Star Bridge Systems did this YEARS ago!!!!!!!!!!! This is not new or news!!!
This setup sound suspicously like the Transputer created with wires connecting computational nodes. The language OCCAM has since been ported to other platforms and could serve as a semantic starting point for the programming language to operate this new beast.
- I live the greatest adventure anyone could possibly desire. - Tosk the Hunted
A computer that can rewire itself to solve problems, isn't that how the brain works? Here's an expiriment to test it.
1. Stand in front of a mirror.
2. Snap your fingers (beside your ears) when you turn on the lights a few times.
3. Snap your fingers without turning on the lights, and watch your pupil contract.
Your brain has now rewired itself to solve a problem. Don't worry, it will go back to normal soon.
P.S. Make sure there is a little light in the room to see the pupil contract.
Some of the Cray supercomputers have onboard FPGA's with custom libraries you can load to solve specific problems. Couple this with your own code and you can get a pretty danged decent speedup.
The 64-node FPGA machine will also need only as much space as four conventional PCs, while a normal 1 teraflop supercomputer would fill a room
Um, The Playstation 3 is spec'd at 2.2 Teraflops... and it's smaller then a miniATX desktop.
YOU LOSE
Well they are faster if you aren't reprogramming them all the time. IE they are great if you are going to run a similar process over and over again before reprograming but no for a general purpose research cluster that running weather pattern analysis one day and rendering DNA structures the next. You would be wasting too much time reprogramming the FPGA between different applications.
I don't think that energy efficiency savings claim takes into account the heat generated and the cooling requirements. Those FPGAs run hot when they are being used.

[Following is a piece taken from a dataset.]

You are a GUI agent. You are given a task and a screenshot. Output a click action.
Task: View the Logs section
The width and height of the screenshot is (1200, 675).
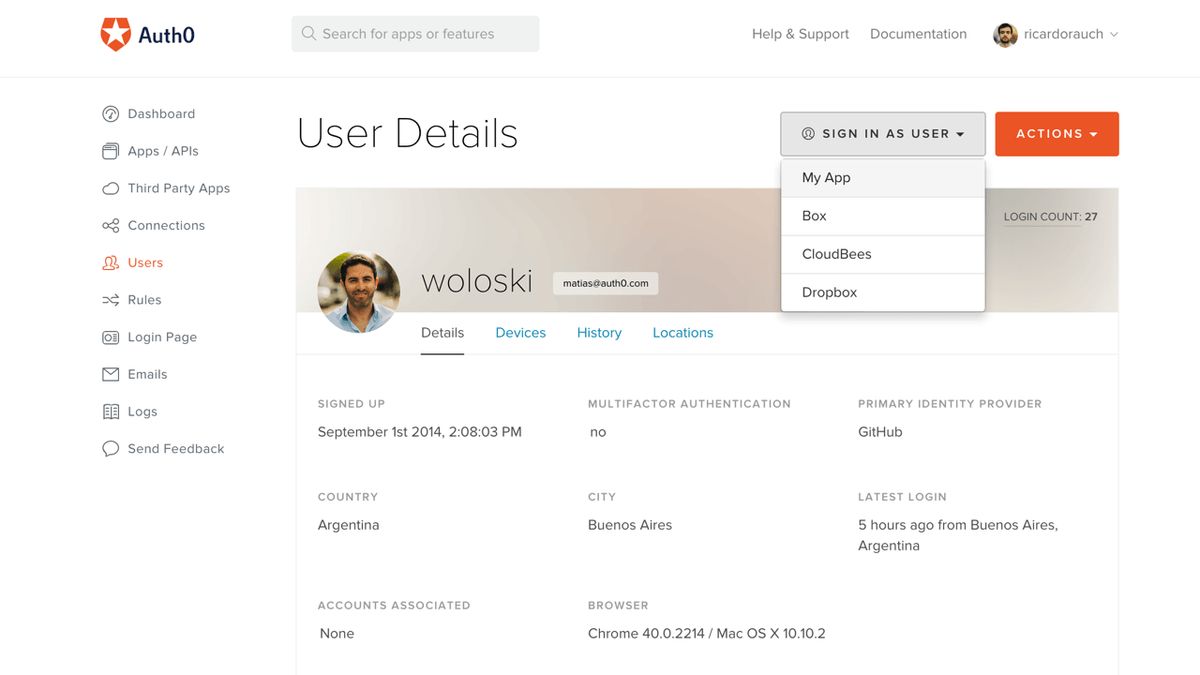click(x=142, y=411)
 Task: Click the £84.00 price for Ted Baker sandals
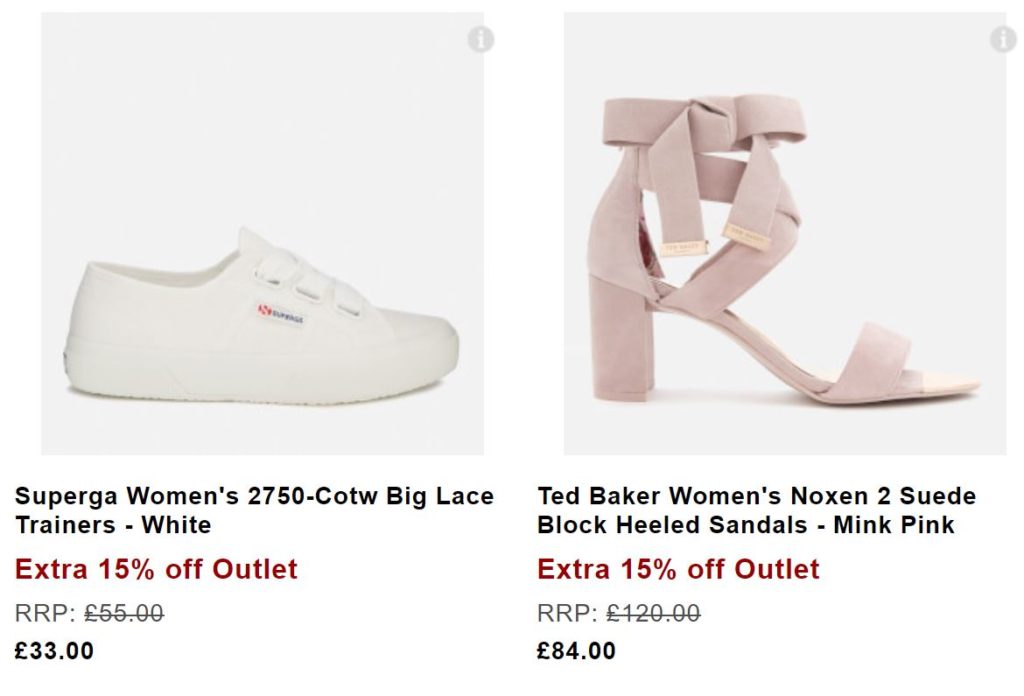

Now multiply by 64.
Can it also install gentoo by itself?
Actually, Duke Nukem Forever has been slated to ship with Longhorn.
Good news everyone, you'll be playing DNF by this time next year!
This is pretty old news - I still recall Star Bridge Systems from back in 1997. Don't hold your breath.
-- Contradictions only exist in thought - not in reality.
Who says you need VHDL expertise to be able to program an FPGA? There are lots of C to VHDL converters and here's an open source one. In any case VHDL was created a very long time ago and is even more simple than C or Basic in many aspects.
This seems like another Eniac to me. It took 6 days to prep Eniac to perform one single function, by altering connections between the vacuum tubes. Every time these guys have to do something new they'll have to write new code like an Eniac in firmware.
Um, I don't know anything about mainframes.
I didn't even read the article.
But the icon looks really pretty and I want whatever it's a picture of.
You know about this stuff. What is it?
Anyway, if you are in Tokyo this week, today and I think tomorrow is open house at the Advanced Research Lab so you could probably see what they have. Today is also linuxworld..
doing?
I can't do that Dave...
isn't that what my nephew says when he does a stinky?
Talking to geeks is like eating jello with a chainsaw, interesting, but painful.